Le jeu presque cinématographique d’Antinoos (Lotfi Yahya) et ses compagnons met en lumière la brutalité et la décadence morale d’une société privée de valeurs et de sagesse. Sandrine Laroche dans le rôle de Pénélope est tout en finesse, sensibilité, bonté et tendre émotion. Télémaque (Gabriel Almaer) est un jeune homme attachant, un personnage très bien campé ...tout comme l’imposante mère d’Ulysse, Anticlée qui tremble de colère : « Sacrifier les bœufs, les moutons, les chèvres grasses, festoyer, boire follement le vin qui flamboie…épuiser cette maison… C’est donc ce que vous appelez le courage ? J’ai perdu un fils qui autrefois veillait sur vous, bienveillant comme un père. Est-ce votre façon de servir sa mémoire ? » (Jo Deseure)
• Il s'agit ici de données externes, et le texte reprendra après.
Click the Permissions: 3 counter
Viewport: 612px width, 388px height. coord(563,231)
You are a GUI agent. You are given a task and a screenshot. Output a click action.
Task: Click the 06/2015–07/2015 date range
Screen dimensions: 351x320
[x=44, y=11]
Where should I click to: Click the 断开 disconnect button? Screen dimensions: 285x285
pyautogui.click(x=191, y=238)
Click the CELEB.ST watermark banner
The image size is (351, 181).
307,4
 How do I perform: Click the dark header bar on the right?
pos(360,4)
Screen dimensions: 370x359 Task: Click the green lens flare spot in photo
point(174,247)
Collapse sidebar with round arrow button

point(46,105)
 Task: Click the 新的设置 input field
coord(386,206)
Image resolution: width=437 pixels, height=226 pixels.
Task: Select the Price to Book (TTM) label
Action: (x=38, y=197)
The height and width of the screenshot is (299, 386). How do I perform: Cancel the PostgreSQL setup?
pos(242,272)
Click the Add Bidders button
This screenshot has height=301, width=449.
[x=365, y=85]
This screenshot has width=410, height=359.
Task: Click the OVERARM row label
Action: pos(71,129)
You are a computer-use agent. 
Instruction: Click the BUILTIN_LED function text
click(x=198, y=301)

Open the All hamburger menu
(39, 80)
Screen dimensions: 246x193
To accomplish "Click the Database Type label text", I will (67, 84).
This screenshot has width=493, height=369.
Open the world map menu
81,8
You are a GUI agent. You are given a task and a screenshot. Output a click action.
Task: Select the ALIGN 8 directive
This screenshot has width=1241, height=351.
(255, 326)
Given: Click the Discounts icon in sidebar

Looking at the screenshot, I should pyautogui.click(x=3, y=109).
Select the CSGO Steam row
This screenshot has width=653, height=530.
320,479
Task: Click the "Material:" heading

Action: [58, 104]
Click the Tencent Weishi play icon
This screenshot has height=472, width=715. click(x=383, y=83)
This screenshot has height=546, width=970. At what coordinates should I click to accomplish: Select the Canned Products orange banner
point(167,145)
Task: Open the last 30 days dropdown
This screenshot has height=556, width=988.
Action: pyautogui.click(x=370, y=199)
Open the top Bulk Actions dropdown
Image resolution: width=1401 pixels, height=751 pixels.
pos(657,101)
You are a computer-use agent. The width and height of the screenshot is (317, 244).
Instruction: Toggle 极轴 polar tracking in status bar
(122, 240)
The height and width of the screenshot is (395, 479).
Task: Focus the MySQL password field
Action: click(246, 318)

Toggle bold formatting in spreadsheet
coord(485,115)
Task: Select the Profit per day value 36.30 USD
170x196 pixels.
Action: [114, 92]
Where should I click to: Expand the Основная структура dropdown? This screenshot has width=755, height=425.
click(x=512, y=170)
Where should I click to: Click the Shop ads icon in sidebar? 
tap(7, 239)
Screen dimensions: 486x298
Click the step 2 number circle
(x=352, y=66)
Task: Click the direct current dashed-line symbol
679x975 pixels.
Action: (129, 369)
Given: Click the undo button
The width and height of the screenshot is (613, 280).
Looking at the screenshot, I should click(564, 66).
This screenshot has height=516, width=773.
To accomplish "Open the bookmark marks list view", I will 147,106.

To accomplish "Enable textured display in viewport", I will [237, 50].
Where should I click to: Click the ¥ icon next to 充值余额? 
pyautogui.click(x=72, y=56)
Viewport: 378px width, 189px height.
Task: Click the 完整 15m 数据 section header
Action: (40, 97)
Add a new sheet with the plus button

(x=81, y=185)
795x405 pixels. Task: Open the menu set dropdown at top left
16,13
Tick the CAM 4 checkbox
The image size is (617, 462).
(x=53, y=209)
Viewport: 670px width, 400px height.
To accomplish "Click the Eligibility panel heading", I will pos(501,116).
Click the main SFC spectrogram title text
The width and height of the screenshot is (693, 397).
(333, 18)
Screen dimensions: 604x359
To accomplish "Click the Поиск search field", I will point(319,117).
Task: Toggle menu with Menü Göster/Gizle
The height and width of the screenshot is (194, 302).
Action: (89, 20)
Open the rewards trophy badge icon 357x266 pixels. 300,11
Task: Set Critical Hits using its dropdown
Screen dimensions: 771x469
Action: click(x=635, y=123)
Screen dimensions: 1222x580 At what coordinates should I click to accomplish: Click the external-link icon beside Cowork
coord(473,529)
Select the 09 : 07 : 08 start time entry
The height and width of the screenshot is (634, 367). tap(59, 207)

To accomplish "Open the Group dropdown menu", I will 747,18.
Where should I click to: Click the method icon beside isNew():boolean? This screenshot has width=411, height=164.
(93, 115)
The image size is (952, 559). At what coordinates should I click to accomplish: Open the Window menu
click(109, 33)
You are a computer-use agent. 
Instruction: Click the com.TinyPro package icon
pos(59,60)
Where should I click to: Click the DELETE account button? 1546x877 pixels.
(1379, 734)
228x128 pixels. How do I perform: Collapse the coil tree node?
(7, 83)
L’imaginaire bat son plein avec la conception du navire, avec le personnage du cyclope (Ronald Beurms qui joue aussi Poséidon), un gigantesque monstre à l’œil unique, aux airs de robot qui se nourrit de chair humaine. Avec les sirènes, avec les pourceaux de la belle Circé en son palais tropical, avec le saisissant le séjour des morts, dans la formidable tempête, dans les scènes de beuveries et de complots des prétendants au palais d’Ithaque et dans la bataille finale. Les astuces visuelles et lumineuses sont cause d’émerveillement en continu. La scénographie, les masques, les costumes, les bijoux et maquillages font partie intégrante de la beauté visuelle qui captive le spectateur, et vont à l’essentiel. Les tableaux se tiennent les uns aux autres dans une grande harmonie, comme des fondus enchaînés tandis que le spectateur flotte au bord de ses propres rêves. Mais le verbe veille: c’est un savant dosage de phrases tragiques, de poésie et d’humour débridés , d’affects à vif que l’on boit comme un philtre d’amour. « O mon aimé… tu sais combien de fois par jour je les répète ces mots… Mon aimé, mon aimé… Ton palais est pillé mais ta femme est intacte. O vous, dieux qui l’aviez soutenu lorsqu’il assiégeait Troie, je ne vous reproche pas son absence. Faites seulement, lorsqu’il abordera à nouveau ces rivages, faites qu’il me trouve belle encore… et désirable. » Cela vibre de déclarations passionnées, cela pétille de parodies, cela miroite de joutes verbales et d’anachronismes: la vivacité, la vie… quoi ! Qui oserait jeter maintenant les Anciens aux orties après un tel spectacle? Thierry Debroux fait flèche de tout bois et transforme même Homère en rappeur méditerranéen, là il en fait peut-être un peu trop.
Et revenons à Ulysse qui, loin d’apparaître comme un héros surnaturel, est homme sensible et touchant avec ses faiblesses et ses pertes de mémoire. Il est émouvant, incapable de résister aux femmes mais surtout, comme tant d’autres, incapable de résister au péché d’orgueil. C’est le péché le plus grave chez les Anciens Grecs, celui qui génère invariablement de terribles catastrophes. De leur côté, ses chers compagnons ne peuvent résister à la folle cupidité, une tentation peut-être encore plus délétère. Mais c’est en songeant douloureusement à sa patrie, à son épouse et à son fils qu’Ulysse se reconstruit. Une patrie qu’il a ardemment souhaité retrouver mais qui le plonge à son retour dans une nostalgie redoublée. Il ne peut supprimer la violence que par la violence. Il est terriblement humain.